__ACTION ITEM__. Nothing in the data should be left out, so repeat it all exactly.
[Opening MATERIAL FOR THIS EXERCISE section]
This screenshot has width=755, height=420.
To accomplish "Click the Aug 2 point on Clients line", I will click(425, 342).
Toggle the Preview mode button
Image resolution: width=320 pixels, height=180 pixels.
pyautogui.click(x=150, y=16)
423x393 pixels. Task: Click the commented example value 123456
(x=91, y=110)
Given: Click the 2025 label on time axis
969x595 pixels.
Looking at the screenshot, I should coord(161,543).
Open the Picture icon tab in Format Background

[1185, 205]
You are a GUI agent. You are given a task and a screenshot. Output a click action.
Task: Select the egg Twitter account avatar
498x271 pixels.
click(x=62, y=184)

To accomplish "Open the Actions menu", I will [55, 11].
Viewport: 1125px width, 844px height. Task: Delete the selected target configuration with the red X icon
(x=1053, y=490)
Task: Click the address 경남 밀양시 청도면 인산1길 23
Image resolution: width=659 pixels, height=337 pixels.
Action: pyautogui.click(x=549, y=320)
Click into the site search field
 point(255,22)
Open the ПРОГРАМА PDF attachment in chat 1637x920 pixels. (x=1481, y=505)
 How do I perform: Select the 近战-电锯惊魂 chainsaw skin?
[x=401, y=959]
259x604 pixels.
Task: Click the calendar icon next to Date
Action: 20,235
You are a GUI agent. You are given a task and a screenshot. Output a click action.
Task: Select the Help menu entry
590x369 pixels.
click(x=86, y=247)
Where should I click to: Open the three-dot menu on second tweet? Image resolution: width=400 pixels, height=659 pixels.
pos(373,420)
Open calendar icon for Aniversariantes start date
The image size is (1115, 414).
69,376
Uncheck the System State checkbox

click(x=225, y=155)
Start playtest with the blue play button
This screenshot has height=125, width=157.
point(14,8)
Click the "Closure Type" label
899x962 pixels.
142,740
[Closing MATERIAL FOR THIS EXERCISE section]
__SOLUTION FOR THIS EXERCISE__.
This screenshot has width=755, height=420.
To accomplish "Click the Aug 2 point on Clients line", I will click(425, 342).
Toggle the Preview mode button
Image resolution: width=320 pixels, height=180 pixels.
pyautogui.click(x=150, y=16)
423x393 pixels. Task: Click the commented example value 123456
(x=91, y=110)
Given: Click the 2025 label on time axis
969x595 pixels.
Looking at the screenshot, I should coord(161,543).
Open the Picture icon tab in Format Background

[1185, 205]
You are a GUI agent. You are given a task and a screenshot. Output a click action.
Task: Select the egg Twitter account avatar
498x271 pixels.
click(x=62, y=184)

To accomplish "Open the Actions menu", I will [55, 11].
Viewport: 1125px width, 844px height. Task: Delete the selected target configuration with the red X icon
(x=1053, y=490)
Task: Click the address 경남 밀양시 청도면 인산1길 23
Image resolution: width=659 pixels, height=337 pixels.
Action: pyautogui.click(x=549, y=320)
Click into the site search field
 point(255,22)
Open the ПРОГРАМА PDF attachment in chat 1637x920 pixels. (x=1481, y=505)
 How do I perform: Select the 近战-电锯惊魂 chainsaw skin?
[x=401, y=959]
259x604 pixels.
Task: Click the calendar icon next to Date
Action: 20,235
You are a GUI agent. You are given a task and a screenshot. Output a click action.
Task: Select the Help menu entry
590x369 pixels.
click(x=86, y=247)
Where should I click to: Open the three-dot menu on second tweet? Image resolution: width=400 pixels, height=659 pixels.
pos(373,420)
Open calendar icon for Aniversariantes start date
The image size is (1115, 414).
69,376
Uncheck the System State checkbox

click(x=225, y=155)
Start playtest with the blue play button
This screenshot has height=125, width=157.
point(14,8)
Click the "Closure Type" label
899x962 pixels.
142,740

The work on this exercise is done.